# Temperature inlet/outlet boundary conditions

 Register Blogs Members List Search Today's Posts Mark Forums Read

June 1, 2010, 15:15
Temperature inlet/outlet boundary conditions
#1
Senior Member

jeff osborne
Join Date: Mar 2010
Posts: 108
Rep Power: 9
Hello all,

I am new to openfoam and so am just trying out a bunch of simple cases to get practice with the program. Right now I am simulating a heated plate at 400K in air at 300K to try and see what happens. I am having a problem in that before about 1 second of simulation time my entire control volume jumps up to 400K uniformly. I have attached pictures of my CV at 3 different time steps. I think the problem is in my temperature boundary condition. The way I want it is to simulate as if the heated plate was in atmosphere, so the 3 boundary conditions that aren't the heated plate would be inlets and outlets, these boundaries are the top, left and right patches on the pictures. The way I have it setup right now is that they are all zeroGradient in my 0/T file, but I know this is wrong. What other boundary condition should I use for my 0/T file for the patches that I want to act as an atmospheric inlet/outlet?

Thanks a lot!
Attached Images
 T=0.jpg (22.7 KB, 249 views) T=0.5.jpg (66.0 KB, 321 views) T=1.jpg (14.8 KB, 210 views)
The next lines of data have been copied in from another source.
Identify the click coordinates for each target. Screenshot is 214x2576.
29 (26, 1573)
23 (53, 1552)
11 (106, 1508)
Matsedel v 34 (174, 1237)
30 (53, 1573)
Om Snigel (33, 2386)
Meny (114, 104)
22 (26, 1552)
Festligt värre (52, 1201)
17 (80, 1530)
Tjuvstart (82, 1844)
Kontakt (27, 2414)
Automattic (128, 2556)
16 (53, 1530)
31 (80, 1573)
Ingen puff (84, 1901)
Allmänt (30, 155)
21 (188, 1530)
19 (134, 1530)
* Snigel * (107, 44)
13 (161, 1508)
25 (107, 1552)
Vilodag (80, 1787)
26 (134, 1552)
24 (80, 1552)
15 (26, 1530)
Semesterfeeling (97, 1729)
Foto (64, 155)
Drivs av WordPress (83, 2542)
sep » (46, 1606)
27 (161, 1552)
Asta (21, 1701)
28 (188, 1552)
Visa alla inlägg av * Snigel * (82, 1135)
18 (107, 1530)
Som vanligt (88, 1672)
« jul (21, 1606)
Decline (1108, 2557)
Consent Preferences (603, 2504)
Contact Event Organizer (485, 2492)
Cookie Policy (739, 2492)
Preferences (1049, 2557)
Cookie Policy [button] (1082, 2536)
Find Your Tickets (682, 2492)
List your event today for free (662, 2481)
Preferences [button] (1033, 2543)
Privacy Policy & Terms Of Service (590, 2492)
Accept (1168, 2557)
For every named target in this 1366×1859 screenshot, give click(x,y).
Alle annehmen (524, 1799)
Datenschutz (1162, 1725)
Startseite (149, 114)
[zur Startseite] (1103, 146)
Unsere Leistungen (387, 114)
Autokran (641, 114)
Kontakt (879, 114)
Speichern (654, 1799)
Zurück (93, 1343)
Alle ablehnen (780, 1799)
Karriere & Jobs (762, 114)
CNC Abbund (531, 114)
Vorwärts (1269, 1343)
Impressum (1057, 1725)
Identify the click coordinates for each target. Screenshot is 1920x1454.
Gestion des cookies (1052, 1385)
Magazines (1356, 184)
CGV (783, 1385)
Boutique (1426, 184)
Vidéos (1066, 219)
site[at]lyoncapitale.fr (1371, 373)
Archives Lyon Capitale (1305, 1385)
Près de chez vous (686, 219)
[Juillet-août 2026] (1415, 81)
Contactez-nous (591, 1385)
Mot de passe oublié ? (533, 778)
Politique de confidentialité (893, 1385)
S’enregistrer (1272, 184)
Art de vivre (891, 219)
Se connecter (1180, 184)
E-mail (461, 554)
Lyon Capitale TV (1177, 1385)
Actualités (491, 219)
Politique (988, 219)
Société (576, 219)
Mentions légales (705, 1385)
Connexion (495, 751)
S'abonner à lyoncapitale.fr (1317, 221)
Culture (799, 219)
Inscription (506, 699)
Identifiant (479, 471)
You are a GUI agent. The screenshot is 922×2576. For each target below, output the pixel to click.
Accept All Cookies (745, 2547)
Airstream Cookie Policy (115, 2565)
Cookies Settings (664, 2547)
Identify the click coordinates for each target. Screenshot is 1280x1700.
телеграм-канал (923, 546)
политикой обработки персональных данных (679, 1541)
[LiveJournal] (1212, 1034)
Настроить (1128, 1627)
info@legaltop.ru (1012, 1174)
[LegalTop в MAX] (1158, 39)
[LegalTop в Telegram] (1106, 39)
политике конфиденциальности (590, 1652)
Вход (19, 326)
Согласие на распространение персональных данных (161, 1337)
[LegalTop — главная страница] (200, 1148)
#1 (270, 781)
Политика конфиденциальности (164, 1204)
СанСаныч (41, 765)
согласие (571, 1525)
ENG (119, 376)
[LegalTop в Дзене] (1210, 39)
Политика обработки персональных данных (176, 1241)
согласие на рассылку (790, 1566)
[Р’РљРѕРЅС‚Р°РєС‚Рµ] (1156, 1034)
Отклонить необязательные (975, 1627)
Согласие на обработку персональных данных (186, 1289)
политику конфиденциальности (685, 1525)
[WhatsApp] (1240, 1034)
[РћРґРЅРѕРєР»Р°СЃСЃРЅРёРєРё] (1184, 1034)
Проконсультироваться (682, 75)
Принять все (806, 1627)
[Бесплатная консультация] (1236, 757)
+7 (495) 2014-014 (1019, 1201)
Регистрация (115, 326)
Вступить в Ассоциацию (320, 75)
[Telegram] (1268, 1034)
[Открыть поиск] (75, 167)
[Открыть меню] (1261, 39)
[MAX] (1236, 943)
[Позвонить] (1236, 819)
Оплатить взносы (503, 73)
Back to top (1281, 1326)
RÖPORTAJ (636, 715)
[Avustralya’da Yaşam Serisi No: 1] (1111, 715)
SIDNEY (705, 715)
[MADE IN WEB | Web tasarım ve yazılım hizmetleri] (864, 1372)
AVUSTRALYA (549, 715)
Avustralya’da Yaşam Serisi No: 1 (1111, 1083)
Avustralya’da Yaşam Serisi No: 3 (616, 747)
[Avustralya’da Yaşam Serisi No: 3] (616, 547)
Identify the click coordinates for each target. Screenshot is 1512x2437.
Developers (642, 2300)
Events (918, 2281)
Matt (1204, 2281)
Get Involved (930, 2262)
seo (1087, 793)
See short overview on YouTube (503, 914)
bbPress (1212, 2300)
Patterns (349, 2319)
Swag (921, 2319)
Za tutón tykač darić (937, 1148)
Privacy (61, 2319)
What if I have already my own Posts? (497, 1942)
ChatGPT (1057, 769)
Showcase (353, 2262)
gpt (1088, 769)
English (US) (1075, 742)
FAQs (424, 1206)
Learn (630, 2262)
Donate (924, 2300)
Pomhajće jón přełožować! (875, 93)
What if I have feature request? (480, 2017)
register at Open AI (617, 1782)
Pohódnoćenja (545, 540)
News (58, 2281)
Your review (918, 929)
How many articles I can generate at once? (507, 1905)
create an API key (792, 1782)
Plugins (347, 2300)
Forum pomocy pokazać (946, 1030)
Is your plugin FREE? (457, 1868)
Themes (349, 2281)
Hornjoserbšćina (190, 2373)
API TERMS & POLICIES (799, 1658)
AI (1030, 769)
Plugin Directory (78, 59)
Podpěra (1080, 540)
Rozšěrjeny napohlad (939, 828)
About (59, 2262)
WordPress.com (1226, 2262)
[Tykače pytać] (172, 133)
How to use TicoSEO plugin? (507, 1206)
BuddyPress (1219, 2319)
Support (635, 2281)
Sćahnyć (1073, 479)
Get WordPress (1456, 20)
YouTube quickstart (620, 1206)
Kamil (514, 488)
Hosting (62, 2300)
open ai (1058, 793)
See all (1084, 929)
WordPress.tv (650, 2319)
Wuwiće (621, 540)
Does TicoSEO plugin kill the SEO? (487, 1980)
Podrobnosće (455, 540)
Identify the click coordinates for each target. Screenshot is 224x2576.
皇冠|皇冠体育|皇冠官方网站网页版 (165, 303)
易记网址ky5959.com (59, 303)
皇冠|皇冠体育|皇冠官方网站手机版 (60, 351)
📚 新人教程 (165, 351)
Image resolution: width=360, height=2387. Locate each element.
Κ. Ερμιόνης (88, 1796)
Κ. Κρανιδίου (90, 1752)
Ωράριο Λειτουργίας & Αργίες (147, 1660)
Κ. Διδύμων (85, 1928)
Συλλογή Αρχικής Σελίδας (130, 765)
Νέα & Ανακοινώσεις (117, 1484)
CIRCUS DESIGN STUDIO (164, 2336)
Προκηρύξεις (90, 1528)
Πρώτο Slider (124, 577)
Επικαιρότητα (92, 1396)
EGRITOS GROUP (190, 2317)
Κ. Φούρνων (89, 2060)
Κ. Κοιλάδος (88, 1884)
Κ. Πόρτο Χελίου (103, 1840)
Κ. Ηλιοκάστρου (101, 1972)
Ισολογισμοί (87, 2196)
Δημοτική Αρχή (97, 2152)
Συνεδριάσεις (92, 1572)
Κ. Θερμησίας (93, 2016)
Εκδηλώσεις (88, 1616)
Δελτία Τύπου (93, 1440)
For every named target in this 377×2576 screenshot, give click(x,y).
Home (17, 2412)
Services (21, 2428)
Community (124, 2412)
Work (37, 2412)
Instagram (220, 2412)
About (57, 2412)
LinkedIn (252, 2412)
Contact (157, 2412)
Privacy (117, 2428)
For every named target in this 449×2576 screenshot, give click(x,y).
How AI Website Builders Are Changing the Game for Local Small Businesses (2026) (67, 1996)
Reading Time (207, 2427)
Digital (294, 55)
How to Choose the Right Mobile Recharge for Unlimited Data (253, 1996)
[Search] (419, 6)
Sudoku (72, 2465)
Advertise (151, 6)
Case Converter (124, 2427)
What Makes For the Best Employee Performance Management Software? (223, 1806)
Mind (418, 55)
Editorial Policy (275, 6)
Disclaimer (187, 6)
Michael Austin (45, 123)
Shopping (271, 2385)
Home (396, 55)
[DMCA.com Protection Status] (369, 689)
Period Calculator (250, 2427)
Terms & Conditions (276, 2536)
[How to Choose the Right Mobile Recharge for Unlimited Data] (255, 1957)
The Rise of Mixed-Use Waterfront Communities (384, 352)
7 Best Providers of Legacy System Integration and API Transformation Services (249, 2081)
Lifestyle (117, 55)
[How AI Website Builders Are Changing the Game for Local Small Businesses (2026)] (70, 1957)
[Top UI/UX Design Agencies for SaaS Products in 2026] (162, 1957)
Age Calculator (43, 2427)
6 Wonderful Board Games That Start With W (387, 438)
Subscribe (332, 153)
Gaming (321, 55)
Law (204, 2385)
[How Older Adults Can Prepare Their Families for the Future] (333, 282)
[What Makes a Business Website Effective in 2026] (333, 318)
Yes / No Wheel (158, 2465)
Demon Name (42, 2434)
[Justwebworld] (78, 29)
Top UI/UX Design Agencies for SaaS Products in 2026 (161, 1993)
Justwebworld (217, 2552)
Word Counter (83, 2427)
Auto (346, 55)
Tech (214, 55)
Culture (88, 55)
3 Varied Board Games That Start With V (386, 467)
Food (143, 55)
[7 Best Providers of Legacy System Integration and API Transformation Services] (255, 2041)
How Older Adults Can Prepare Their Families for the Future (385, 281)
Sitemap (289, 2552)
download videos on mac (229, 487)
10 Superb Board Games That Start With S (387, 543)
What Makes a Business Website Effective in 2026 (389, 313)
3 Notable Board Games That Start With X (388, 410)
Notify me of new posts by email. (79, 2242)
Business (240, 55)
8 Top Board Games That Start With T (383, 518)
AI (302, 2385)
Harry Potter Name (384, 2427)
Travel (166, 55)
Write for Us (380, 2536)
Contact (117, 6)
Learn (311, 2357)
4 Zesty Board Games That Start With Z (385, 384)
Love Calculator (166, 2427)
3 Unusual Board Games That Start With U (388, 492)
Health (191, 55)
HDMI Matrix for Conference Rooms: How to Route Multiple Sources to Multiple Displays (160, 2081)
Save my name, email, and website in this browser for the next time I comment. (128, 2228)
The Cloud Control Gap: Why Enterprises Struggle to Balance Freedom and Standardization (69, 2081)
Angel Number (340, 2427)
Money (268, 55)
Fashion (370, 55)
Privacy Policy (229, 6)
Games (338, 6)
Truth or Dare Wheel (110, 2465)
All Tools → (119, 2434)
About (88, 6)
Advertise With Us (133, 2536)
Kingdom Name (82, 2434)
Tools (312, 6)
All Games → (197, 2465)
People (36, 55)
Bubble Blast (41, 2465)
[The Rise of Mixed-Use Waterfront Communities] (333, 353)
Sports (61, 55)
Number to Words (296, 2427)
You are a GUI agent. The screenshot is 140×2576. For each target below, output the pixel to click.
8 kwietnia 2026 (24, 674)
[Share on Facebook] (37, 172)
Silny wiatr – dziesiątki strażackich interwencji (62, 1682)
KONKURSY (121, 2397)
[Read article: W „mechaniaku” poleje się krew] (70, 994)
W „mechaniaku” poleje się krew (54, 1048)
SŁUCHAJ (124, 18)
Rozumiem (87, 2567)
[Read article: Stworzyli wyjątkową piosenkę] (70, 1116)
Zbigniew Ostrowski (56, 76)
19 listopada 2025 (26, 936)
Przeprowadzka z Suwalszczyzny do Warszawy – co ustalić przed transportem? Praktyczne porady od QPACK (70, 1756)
 June 2, 2010, 07:46 #2 Senior Member   jeff osborne Join Date: Mar 2010 Posts: 108 Rep Power: 9 Oh also, I am using the solver buoyantBoussinesqPisoFoam and the attached picture is a temperature plot. Thanks

 June 2, 2010, 22:24 #3 New Member   Sunny Karnani Join Date: Apr 2010 Posts: 22 Rep Power: 9 I think I ran in to a similar issue. It is the boundary conditions. By keeping the side walls at a zeroGradient, the volume will remain adiabatic. I think the way to solve this would be to change the boundary conditions to inletOutlet or outletInlet. This way depending on the direction of the flow the boundary condition will change between zeroGradient and fixedValue. I'm still trying to figure it all out, but this might point you in the right direction. Best, Sunny

 June 3, 2010, 07:47 #4 Senior Member   jeff osborne Join Date: Mar 2010 Posts: 108 Rep Power: 9 Hi Skarnani, Thanks for the advice, yeah I know for sure it's the boundary conditions I just don't know exact how to specify that the boundaries are suppose to be dispelling into the atmosphere. I'll give inletOutlet and outletInlet a shot (what's the difference between the two?) and let you know how that works. Thanks again.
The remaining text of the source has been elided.